Finance lesson 4: Expect lean months but never sacrifice quality for profit

“The food industry is not always profitable,” Escobar says. “The restaurant business is not as financially stable as people think it is. It varies per month. There are months when you will be positive, there are also months when you are negative. It is never the same because it is easily affected by economic trends.”

Accepting the possibility of losses and working on the best courses of action when they come are the right attitudes. When lean months come, what shouldn’t change is the quality of food and service, even if it means tip-toeing the red line.

“The restaurant business is not as financially stable as people think it is. It varies per month. There are months when you will be positive, there are also months when you are negative. It is never the same because it is easily affected by economic trends.”

“Our quality of service never changes because of the systems in place that are not related to the finances. Systems function on their own without the aid of money,” notes Escobar.

“I stay proactive, whether on jam-packed or slow days, by checking daily if certain prices went up or down, and update it on an Excel file of our inventory, which also contains a detailed account of our sales and expenses. It may seem and look basic but it is the most vital thing for assuring balance and profit. Through this, I’ll know whether we are on the green. This is also a way of monitoring if there are any spoilages or if an item is not as fast moving as the others, which can vastly weigh in on profit loss,” adds Zamora.

Finance lesson 5: Your lifestyle as an owner matters

Rods Escobar and Andy Wong risked five years' worth of savings initially reserved for starting their own family to fund Sulok Cafe
Rods Escobar and Andy Wong risked five years’ worth of savings initially reserved for starting their own family to fund Sulok Cafe

In the end, what really separates an F&B venture bound for success from one that will fold up after a few months is the attitude and lifestyle its owners possess in running the business. It’s important to see the business as an extension of yourself.
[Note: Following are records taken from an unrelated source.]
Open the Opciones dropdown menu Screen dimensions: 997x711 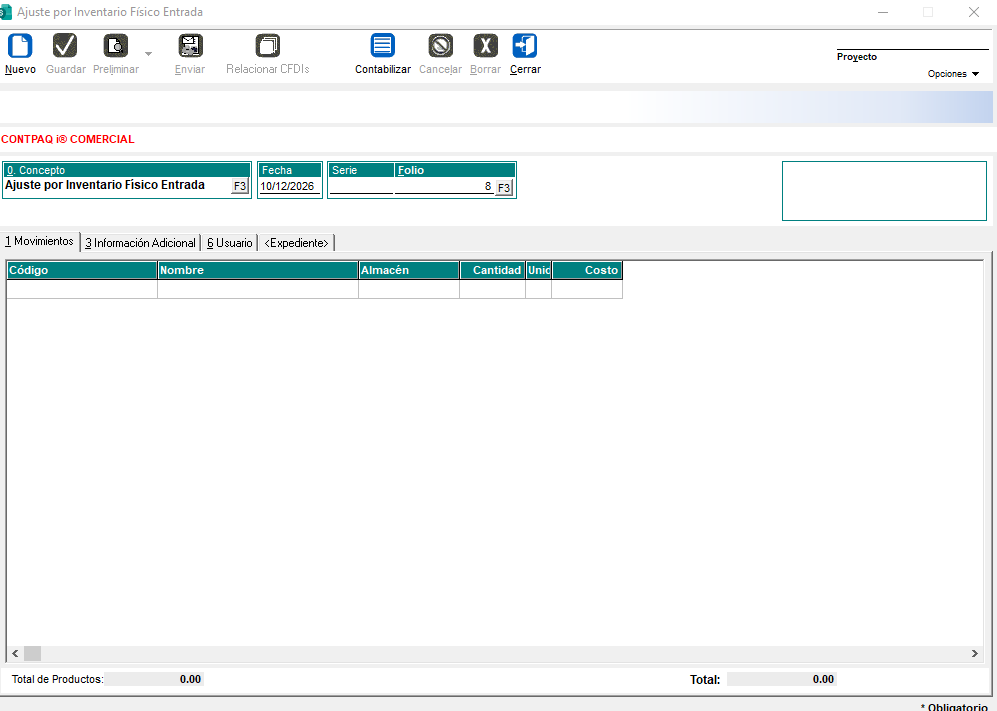(953, 74)
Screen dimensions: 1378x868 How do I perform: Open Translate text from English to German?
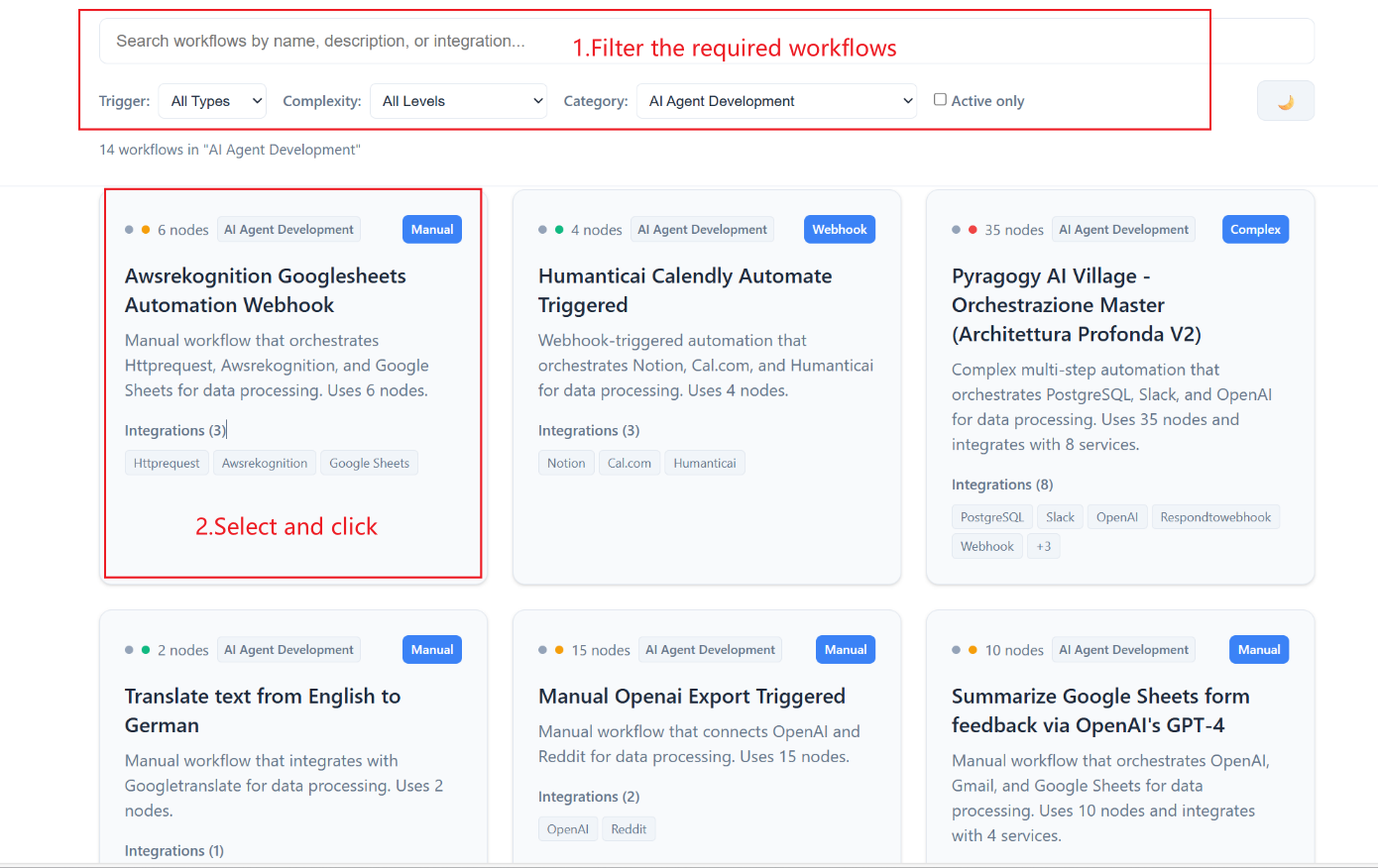[262, 710]
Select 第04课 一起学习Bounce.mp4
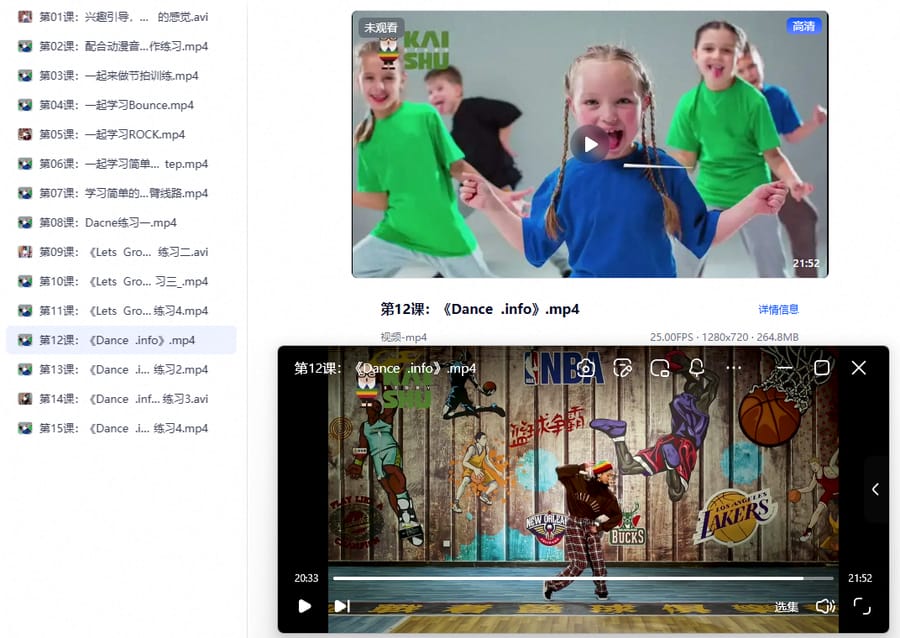The width and height of the screenshot is (900, 638). [121, 105]
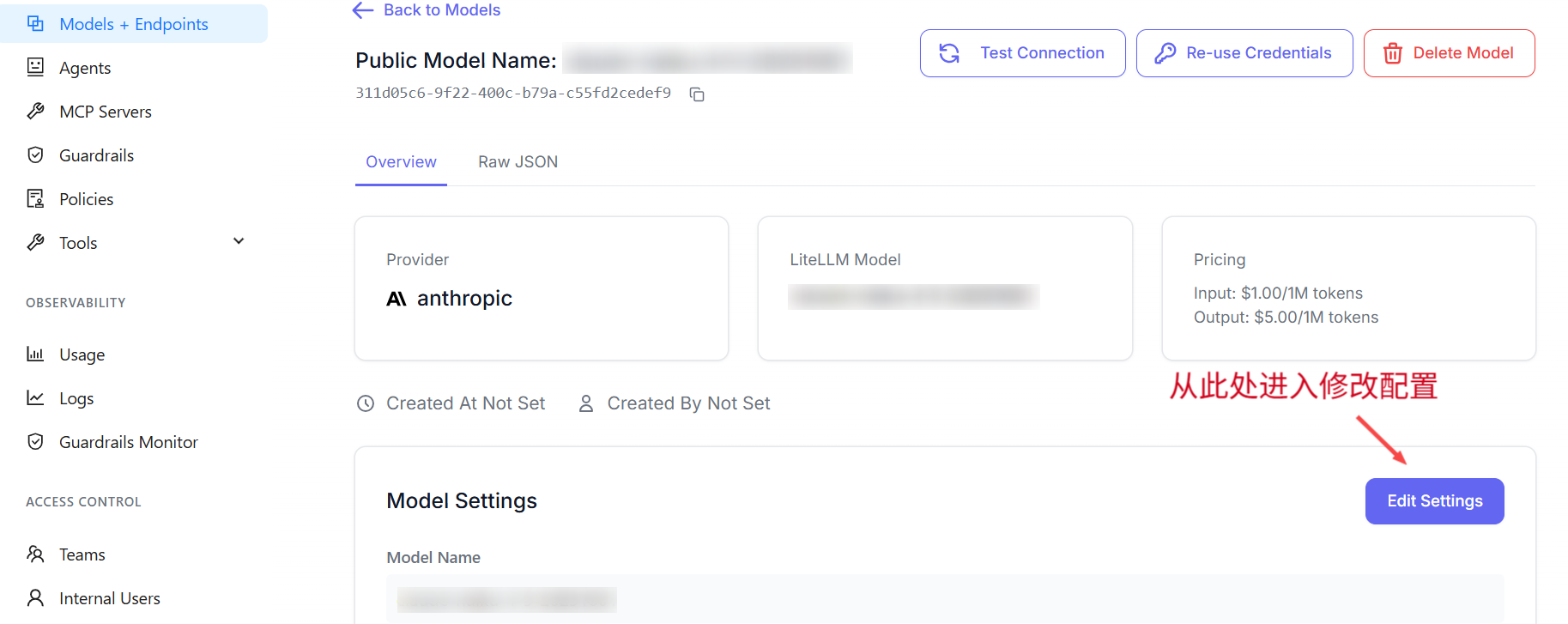Select the Overview tab

click(401, 162)
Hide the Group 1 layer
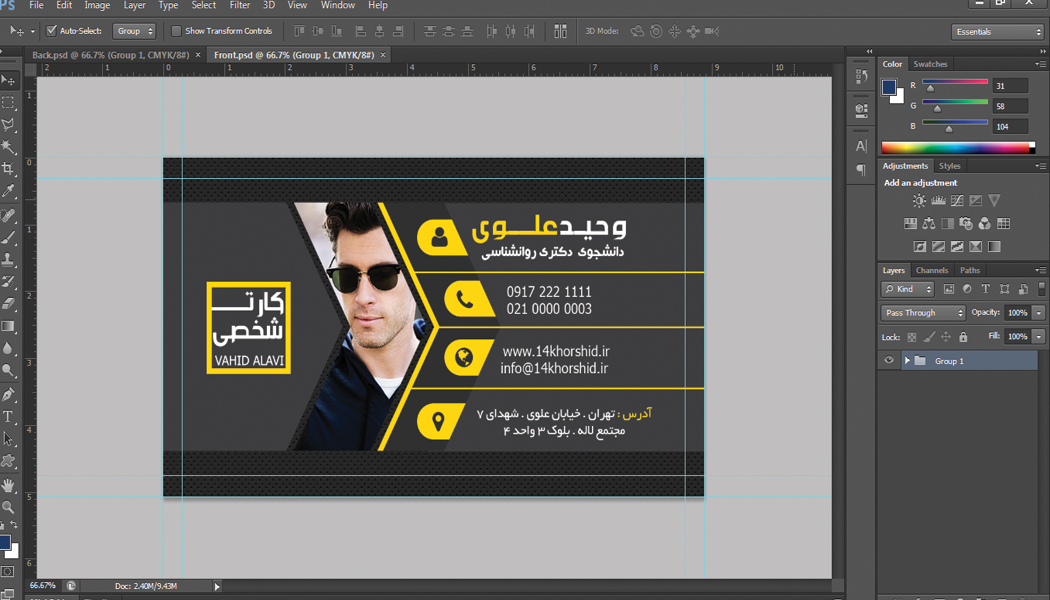1050x600 pixels. (x=889, y=361)
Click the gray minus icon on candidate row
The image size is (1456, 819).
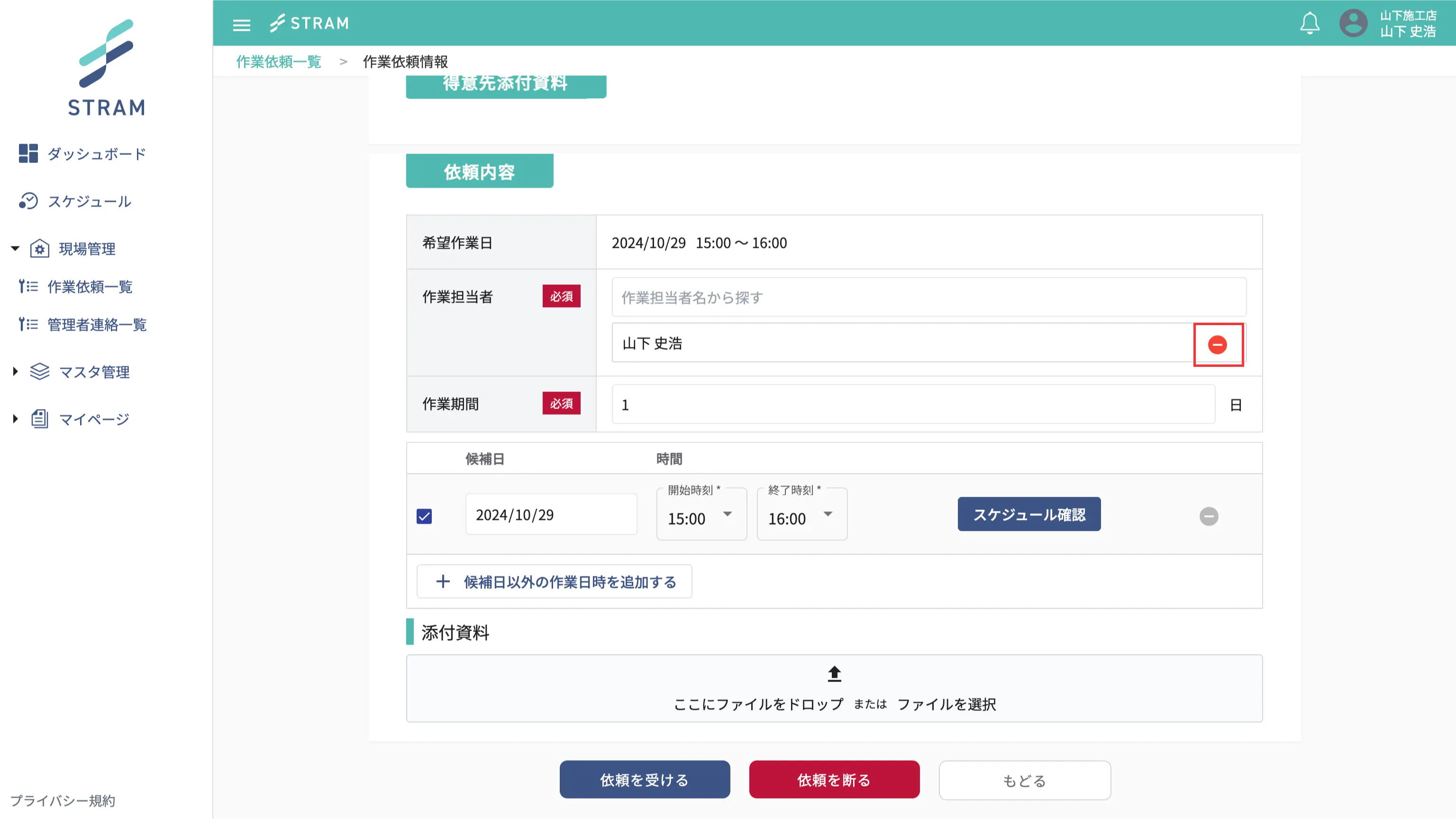click(1209, 516)
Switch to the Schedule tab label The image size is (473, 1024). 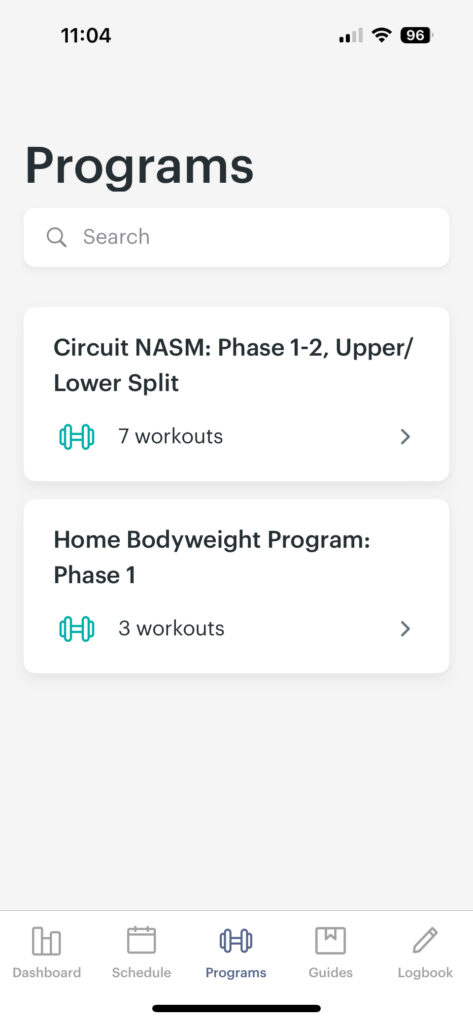pos(141,972)

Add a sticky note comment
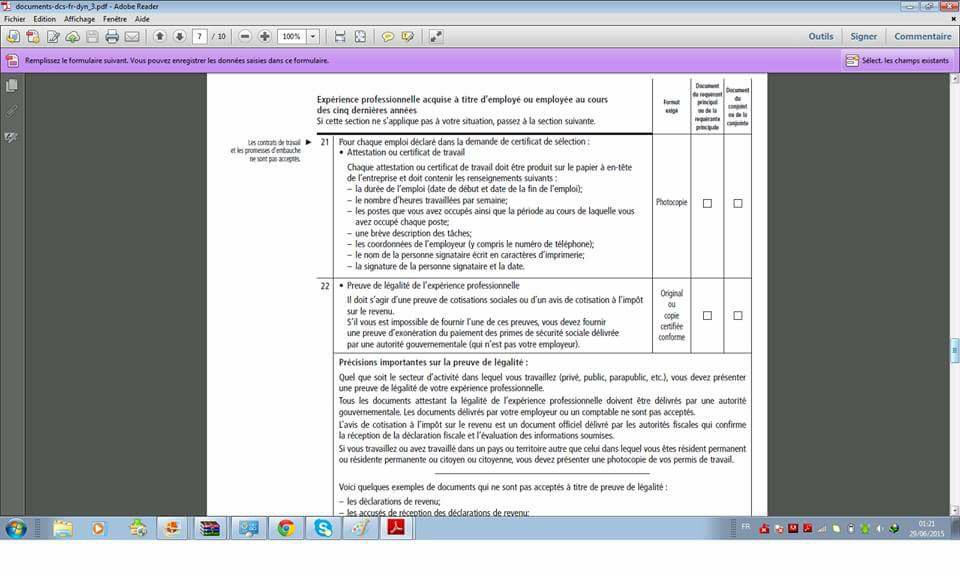pyautogui.click(x=388, y=37)
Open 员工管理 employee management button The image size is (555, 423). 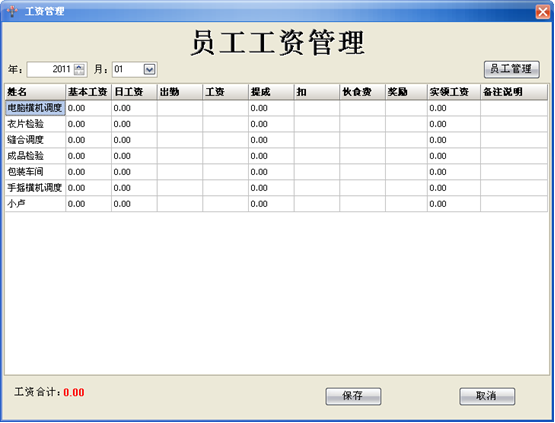[x=511, y=69]
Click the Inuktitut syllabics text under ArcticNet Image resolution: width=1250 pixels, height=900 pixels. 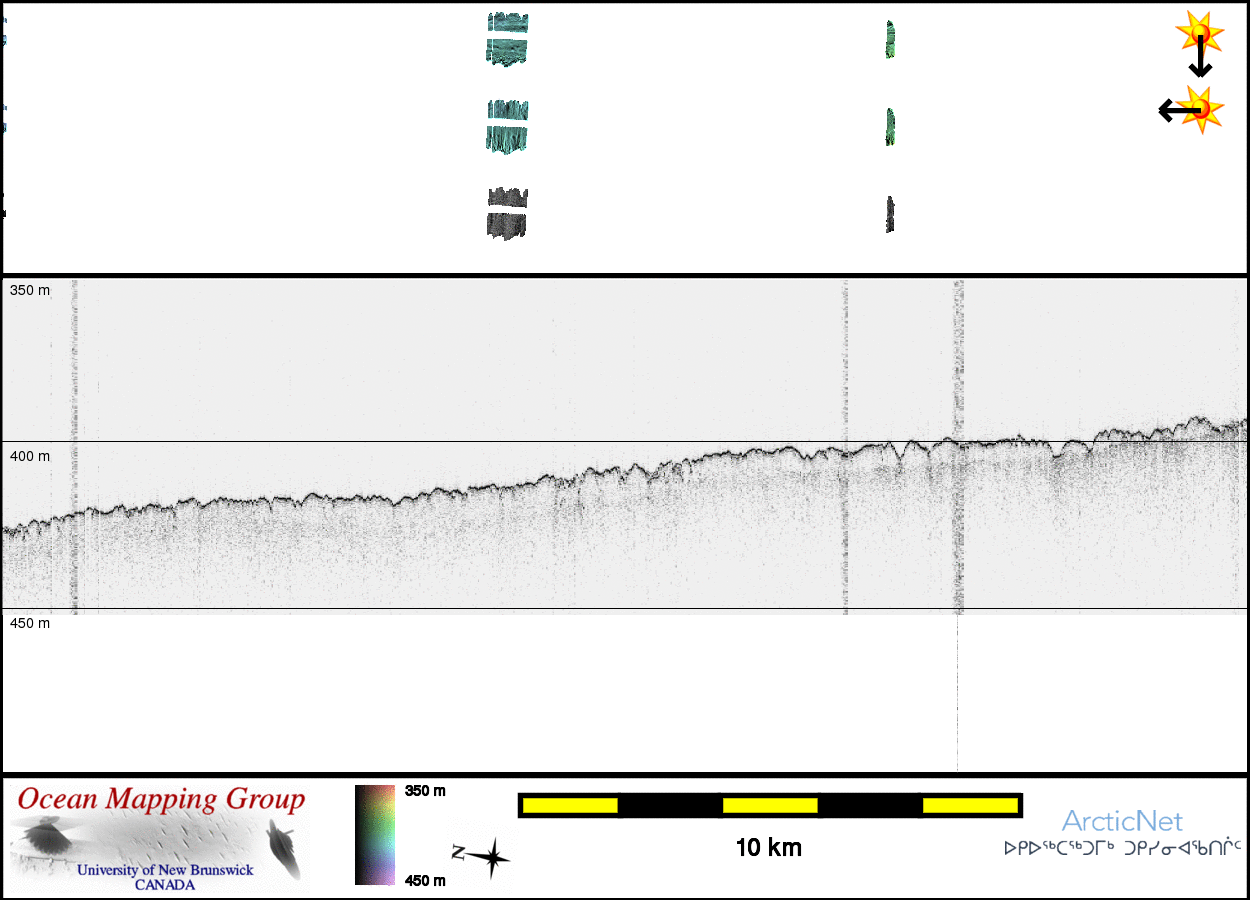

“Never settle for ‘Okay na yan’ type of food or service especially when you’re just starting out. Always give it your best. Start with yourself and your performance and eventually, your employees will follow suit. Learn to roll with the punches. There will be times when you’ll feel discouraged, tired, and close to quitting but it’s how you’ll grow and be better at your craft,” Zamora advises.

“Spend within your means. This applies not just to your personal finance and spending. This discipline is also important in business and in the way you do your purchasing,” adds Escobar.

“The joy of caring is our business philosophy. Sometimes, I compromise the pleasure of having a good night’s sleep because I see to it that everything is in order with regard to my business,” says Pelayo.